(Items from a dataset)
┄┄┄┄┄┄

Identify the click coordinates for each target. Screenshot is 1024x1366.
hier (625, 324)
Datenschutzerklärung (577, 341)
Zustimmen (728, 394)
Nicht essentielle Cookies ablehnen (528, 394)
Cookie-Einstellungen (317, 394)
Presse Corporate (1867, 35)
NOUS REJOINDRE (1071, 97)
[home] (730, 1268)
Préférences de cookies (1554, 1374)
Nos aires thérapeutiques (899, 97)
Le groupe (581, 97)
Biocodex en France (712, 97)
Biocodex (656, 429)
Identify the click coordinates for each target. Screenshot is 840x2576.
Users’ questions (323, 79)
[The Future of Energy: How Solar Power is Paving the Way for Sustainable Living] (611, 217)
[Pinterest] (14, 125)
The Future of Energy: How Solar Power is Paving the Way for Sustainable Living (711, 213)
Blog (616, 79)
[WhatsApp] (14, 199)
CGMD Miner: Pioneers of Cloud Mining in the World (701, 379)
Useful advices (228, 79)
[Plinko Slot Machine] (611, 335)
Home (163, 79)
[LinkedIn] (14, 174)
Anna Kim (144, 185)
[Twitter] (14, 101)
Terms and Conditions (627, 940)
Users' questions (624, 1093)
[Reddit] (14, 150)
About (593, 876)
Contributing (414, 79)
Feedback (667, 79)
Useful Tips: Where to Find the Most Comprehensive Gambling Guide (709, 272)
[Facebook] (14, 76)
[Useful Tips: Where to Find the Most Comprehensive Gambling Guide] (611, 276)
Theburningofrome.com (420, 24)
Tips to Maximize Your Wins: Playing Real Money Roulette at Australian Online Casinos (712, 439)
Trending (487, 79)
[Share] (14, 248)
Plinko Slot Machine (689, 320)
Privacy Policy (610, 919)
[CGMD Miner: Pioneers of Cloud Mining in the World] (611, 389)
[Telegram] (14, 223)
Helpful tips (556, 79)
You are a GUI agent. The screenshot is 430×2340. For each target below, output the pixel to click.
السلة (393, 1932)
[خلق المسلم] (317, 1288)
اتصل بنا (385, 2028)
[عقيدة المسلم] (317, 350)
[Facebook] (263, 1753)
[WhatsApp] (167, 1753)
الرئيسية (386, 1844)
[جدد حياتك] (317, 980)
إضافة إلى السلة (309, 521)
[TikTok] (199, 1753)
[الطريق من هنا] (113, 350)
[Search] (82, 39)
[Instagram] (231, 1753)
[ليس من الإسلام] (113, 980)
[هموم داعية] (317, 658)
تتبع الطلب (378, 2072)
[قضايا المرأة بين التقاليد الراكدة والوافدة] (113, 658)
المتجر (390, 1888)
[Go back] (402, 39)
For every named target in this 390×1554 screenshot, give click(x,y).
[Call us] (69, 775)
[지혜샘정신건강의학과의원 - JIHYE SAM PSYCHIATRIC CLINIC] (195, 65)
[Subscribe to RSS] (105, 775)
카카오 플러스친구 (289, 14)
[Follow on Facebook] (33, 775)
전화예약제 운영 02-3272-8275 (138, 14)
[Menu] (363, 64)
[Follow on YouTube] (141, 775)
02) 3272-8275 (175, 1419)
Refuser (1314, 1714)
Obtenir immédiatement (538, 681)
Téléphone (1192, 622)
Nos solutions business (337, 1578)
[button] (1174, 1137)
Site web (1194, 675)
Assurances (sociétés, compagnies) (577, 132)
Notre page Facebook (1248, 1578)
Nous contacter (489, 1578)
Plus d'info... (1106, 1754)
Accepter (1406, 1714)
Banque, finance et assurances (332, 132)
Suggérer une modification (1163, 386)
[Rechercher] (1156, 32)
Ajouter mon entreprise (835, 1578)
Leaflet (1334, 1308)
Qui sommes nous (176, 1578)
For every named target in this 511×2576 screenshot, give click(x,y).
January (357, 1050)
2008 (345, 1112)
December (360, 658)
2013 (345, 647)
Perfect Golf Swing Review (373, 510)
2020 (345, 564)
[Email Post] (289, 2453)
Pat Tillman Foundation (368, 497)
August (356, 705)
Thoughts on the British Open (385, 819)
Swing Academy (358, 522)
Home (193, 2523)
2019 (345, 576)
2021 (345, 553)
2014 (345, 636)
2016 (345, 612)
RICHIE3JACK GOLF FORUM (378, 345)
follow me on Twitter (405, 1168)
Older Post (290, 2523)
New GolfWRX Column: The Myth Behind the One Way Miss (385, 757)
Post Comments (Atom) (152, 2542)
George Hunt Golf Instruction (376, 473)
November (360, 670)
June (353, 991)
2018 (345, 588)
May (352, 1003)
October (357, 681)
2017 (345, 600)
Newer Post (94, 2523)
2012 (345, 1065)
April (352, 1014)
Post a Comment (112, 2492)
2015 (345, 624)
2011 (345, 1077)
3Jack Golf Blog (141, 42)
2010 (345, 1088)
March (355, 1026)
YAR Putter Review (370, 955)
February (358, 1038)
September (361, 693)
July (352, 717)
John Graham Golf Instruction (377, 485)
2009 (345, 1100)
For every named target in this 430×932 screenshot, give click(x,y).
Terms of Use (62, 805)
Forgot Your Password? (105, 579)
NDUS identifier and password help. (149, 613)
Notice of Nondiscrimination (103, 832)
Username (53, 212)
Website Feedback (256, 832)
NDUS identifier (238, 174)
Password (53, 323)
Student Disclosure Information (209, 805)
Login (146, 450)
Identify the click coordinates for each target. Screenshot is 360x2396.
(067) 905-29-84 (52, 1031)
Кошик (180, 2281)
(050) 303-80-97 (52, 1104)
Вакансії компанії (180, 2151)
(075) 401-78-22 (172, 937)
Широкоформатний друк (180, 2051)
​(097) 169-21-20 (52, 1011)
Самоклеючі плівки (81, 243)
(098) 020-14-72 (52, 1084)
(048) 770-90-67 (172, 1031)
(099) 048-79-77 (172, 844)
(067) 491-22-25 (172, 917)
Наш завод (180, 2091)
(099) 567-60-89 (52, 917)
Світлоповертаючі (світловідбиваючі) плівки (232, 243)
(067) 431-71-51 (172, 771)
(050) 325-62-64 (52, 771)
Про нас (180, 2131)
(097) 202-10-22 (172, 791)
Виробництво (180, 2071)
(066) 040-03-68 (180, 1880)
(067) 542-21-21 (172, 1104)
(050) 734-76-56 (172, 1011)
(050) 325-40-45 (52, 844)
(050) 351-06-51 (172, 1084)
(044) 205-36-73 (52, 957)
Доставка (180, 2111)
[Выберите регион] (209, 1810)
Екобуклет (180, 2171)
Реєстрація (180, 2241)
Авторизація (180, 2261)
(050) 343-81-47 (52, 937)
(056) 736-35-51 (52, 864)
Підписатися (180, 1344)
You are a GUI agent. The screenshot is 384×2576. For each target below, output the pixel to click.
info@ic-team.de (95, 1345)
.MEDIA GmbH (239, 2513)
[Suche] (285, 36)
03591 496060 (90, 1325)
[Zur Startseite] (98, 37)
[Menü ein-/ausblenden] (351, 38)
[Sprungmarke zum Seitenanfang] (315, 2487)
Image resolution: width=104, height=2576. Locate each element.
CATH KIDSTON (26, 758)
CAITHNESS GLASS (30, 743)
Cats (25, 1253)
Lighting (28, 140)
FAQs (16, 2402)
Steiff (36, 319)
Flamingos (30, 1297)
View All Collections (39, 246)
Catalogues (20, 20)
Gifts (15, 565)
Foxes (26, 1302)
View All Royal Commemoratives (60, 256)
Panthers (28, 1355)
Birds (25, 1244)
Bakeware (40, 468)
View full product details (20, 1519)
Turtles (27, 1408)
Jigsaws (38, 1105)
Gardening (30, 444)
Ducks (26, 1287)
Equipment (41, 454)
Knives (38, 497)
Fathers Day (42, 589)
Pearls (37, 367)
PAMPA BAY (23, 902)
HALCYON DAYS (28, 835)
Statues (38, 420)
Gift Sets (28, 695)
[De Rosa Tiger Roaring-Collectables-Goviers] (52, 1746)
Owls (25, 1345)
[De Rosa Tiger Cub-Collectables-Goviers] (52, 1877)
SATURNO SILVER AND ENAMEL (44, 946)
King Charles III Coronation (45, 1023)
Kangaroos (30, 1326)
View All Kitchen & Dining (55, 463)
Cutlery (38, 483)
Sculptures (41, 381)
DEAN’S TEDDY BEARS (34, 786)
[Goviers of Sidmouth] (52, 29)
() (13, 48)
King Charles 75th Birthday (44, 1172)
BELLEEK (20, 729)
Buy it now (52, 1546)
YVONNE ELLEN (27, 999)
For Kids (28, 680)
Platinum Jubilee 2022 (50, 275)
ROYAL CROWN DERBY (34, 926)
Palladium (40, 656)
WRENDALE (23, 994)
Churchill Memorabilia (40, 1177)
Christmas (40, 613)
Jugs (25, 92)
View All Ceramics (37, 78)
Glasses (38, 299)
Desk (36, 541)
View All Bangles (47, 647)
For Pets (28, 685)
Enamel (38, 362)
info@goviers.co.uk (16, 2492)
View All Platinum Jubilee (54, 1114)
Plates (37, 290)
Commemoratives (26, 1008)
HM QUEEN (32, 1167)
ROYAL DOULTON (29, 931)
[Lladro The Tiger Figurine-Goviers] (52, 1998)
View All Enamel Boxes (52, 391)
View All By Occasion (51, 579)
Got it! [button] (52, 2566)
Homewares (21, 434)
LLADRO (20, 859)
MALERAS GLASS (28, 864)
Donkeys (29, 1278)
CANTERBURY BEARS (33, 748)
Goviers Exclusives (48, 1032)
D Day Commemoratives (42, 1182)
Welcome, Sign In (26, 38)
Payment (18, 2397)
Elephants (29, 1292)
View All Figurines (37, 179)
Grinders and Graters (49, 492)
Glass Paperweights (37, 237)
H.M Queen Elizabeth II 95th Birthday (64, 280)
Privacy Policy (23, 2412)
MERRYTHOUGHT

┄┄┄┄┄┄

→ Exercise aim:
From the entries above, write out only the lines starting at the line that holds "[TikTok] (199, 1753)" and ending at the line that holds "Forgot Your Password? (105, 579)", keeping both and matching them exactly.

→ The answer:
[TikTok] (199, 1753)
[الطريق من هنا] (113, 350)
[Search] (82, 39)
[Instagram] (231, 1753)
[ليس من الإسلام] (113, 980)
[هموم داعية] (317, 658)
تتبع الطلب (378, 2072)
[قضايا المرأة بين التقاليد الراكدة والوافدة] (113, 658)
المتجر (390, 1888)
[Go back] (402, 39)
For every named target in this 390×1554 screenshot, give click(x,y).
[Call us] (69, 775)
[지혜샘정신건강의학과의원 - JIHYE SAM PSYCHIATRIC CLINIC] (195, 65)
[Subscribe to RSS] (105, 775)
카카오 플러스친구 (289, 14)
[Follow on Facebook] (33, 775)
전화예약제 운영 02-3272-8275 (138, 14)
[Menu] (363, 64)
[Follow on YouTube] (141, 775)
02) 3272-8275 (175, 1419)
Refuser (1314, 1714)
Obtenir immédiatement (538, 681)
Téléphone (1192, 622)
Nos solutions business (337, 1578)
[button] (1174, 1137)
Site web (1194, 675)
Assurances (sociétés, compagnies) (577, 132)
Notre page Facebook (1248, 1578)
Nous contacter (489, 1578)
Plus d'info... (1106, 1754)
Accepter (1406, 1714)
Banque, finance et assurances (332, 132)
Suggérer une modification (1163, 386)
[Rechercher] (1156, 32)
Ajouter mon entreprise (835, 1578)
Leaflet (1334, 1308)
Qui sommes nous (176, 1578)
For every named target in this 511×2576 screenshot, give click(x,y).
January (357, 1050)
2008 (345, 1112)
December (360, 658)
2013 (345, 647)
Perfect Golf Swing Review (373, 510)
2020 (345, 564)
[Email Post] (289, 2453)
Pat Tillman Foundation (368, 497)
August (356, 705)
Thoughts on the British Open (385, 819)
Swing Academy (358, 522)
Home (193, 2523)
2019 (345, 576)
2021 (345, 553)
2014 (345, 636)
2016 (345, 612)
RICHIE3JACK GOLF FORUM (378, 345)
follow me on Twitter (405, 1168)
Older Post (290, 2523)
New GolfWRX Column: The Myth Behind the One Way Miss (385, 757)
Post Comments (Atom) (152, 2542)
George Hunt Golf Instruction (376, 473)
November (360, 670)
June (353, 991)
2018 (345, 588)
May (352, 1003)
October (357, 681)
2017 (345, 600)
Newer Post (94, 2523)
2012 (345, 1065)
April (352, 1014)
Post a Comment (112, 2492)
2015 (345, 624)
2011 (345, 1077)
3Jack Golf Blog (141, 42)
2010 (345, 1088)
March (355, 1026)
YAR Putter Review (370, 955)
February (358, 1038)
September (361, 693)
July (352, 717)
John Graham Golf Instruction (377, 485)
2009 (345, 1100)
For every named target in this 430×932 screenshot, give click(x,y).
Terms of Use (62, 805)
Forgot Your Password? (105, 579)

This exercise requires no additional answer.